Localised · 12/05/2025 08:17

Rosscameasdoody · 12/05/2025 06:46

Funny that, considering on MN the philosophy is ‘it takes a village’. Clearly you don’t think that should extend to the disabled. I’ve seen many disabled people with children and they make better and more committed parents than many non disabled. Your comment is shockingly ableist.

Depends on how severely disabled. Someone in a wheelchair or in debilitating pain every day isn't going to be able to run around looking after kids.
Sadly it's just not fair on the kids if we're being honest.

BlondiePortz · 12/05/2025 08:22

Rosscameasdoody · 12/05/2025 07:59

What you said in your first post was ableist. You adjusted it to try to eliminate the ableist element.

Edited

Then mark me on the roll as ablest it's simpler, or whatever you want

Thegodfatherreturns · 12/05/2025 08:30

Localised · 12/05/2025 08:17

Depends on how severely disabled. Someone in a wheelchair or in debilitating pain every day isn't going to be able to run around looking after kids.
Sadly it's just not fair on the kids if we're being honest.

While I agree that If someone is too ill or disabled to work without a lot of support from the people around them it's very unfair to have a baby, I disagree that means it's unfair for someone in a wheelchair to have children! Many people in wheelchairs are more than capable of being good parents (although those that are also capable of working.)

Rosscameasdoody · 12/05/2025 08:32

Localised · 12/05/2025 08:17

Depends on how severely disabled. Someone in a wheelchair or in debilitating pain every day isn't going to be able to run around looking after kids.
Sadly it's just not fair on the kids if we're being honest.

Brings to mind a client who had congenital missing limbs, including part of both legs. She was in a wheelchair and was a brilliant mum. Her son had just finished uni and was going into the medical field when she was referred to me. She utilised the help available and strived to be the best mum she could. It’s very sad how some posters on MN see disabled people - and l’m not just talking about this thread, but generally. For some it’s a case of unconscious bias and for others it’s just out and out prejudice and disapproval.
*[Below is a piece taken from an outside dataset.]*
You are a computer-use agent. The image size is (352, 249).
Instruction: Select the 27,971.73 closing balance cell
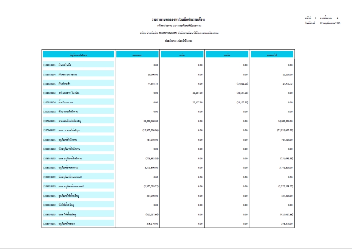click(287, 84)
There is little or no appreciation of the challenges disabled people face and how hard they work to meet and exceed those challenges to live as ‘normal’ a life as possible. For a disabled parent, their disability is just another element of being a parent. MNers may not be disabled themselves and they may have little or no experience of disability in other ways. Yet they still feel qualified to judge.